── DOCUMENT TEXT ──

Kim is the author of The Relationship Center blog; creator of Empowerment Parenting, a 25-hour parenting curriculum for court-mandated parents; and owner of Academy of Choice, a BCC (Board Certified Coach) Coaching Program. Kim worked five years as a counselor for schizophrenics in a community-based residential program, 17 years holding various positions with a specialized foster care agency, was Executive Director of Glasser Institute for Choice Theory - US for nine years and the Executive Director for William Glasser International for eight; and founded her own company, Coaching for Excellence, in 2005. 

She is a model of what she teaches about taking responsibility for the things she can influence and control and finding appreciation for those things she can't. Kim believes radical responsibility and awesome appreciation are the keys to a happy, peaceful, satisfying life.







8 comments:

Judith Ashley said...

"Prioritizing the needs of your relationship" is key to a good working relationship and gives new direction to figuring out the best way to communicate with each other. Thanks for sharing your expertise with us this weekend, Kim.

kimolver said...

Thanks so much for the opportunity.

Maggie Lynch said...

Interesting. I've never heard of the platinum rule. I can see how it would work. I'm not sure I agree with it completely though.

───
── MATERIAL ──

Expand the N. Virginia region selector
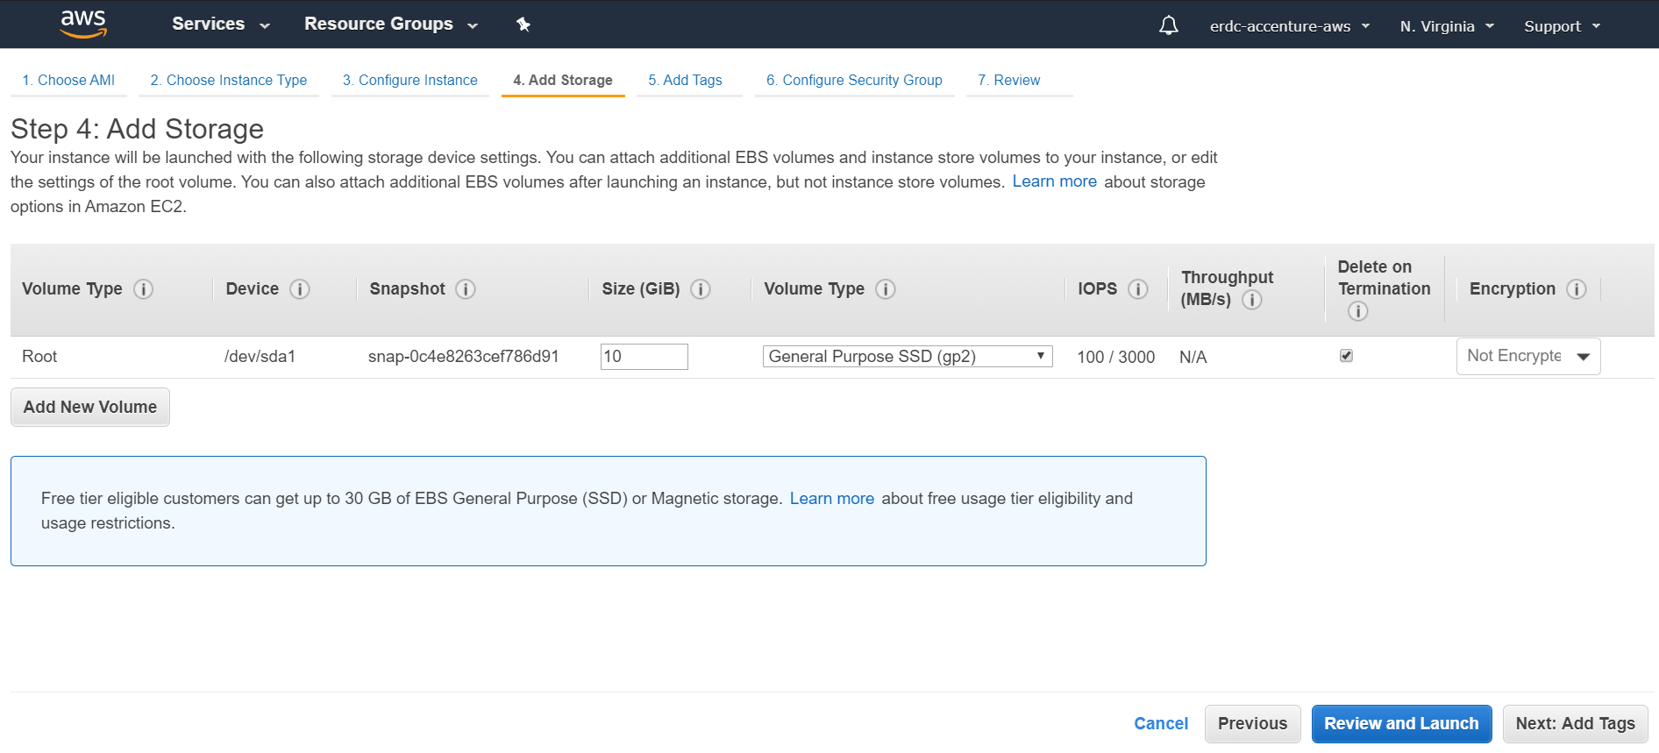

───

» **WHAT TO PRODUCE**: Carry on the text about Kim and its blog comments from its last sentence. The data is not needed for this.

» **EXERCISE RESPONSE**:
It seems to me if one wants sex, they should be able to state that. Or if one wants romance they should be able to state that. Now, if they both want the same thing: sex and romance but try to get it in different ways, I can see how the platinum rule works.

Of course, getting partners to actually state what they want is difficult. Or to get them to express ideas about the interconnection of sex and romance. I often wonder if as relationships mature, people may want something different but give up on trying and fall into a pattern of neither one getting what they want/need.

Diana McCollum said...

Interesting blog post! I'll check out your blog too.

Sarah Raplee said...

You've definitely given me food for thought, Kim. Thank you for Guesting at RTG.

kimolver said...

Thank you for commenting. I’m glad you’re thinking... The pleasure was all mine!

kimolver said...

Of course, you are right! Direct communication is best but when a person keeps asking for what they prioritize and the other person feels ‘used,’ effective communication often stops. And then, like you said, people give up. This is just another way to approach the issue. Thanks for taking the time to comment. I really appreciate it.

kimolver said...

Thanks, Diana!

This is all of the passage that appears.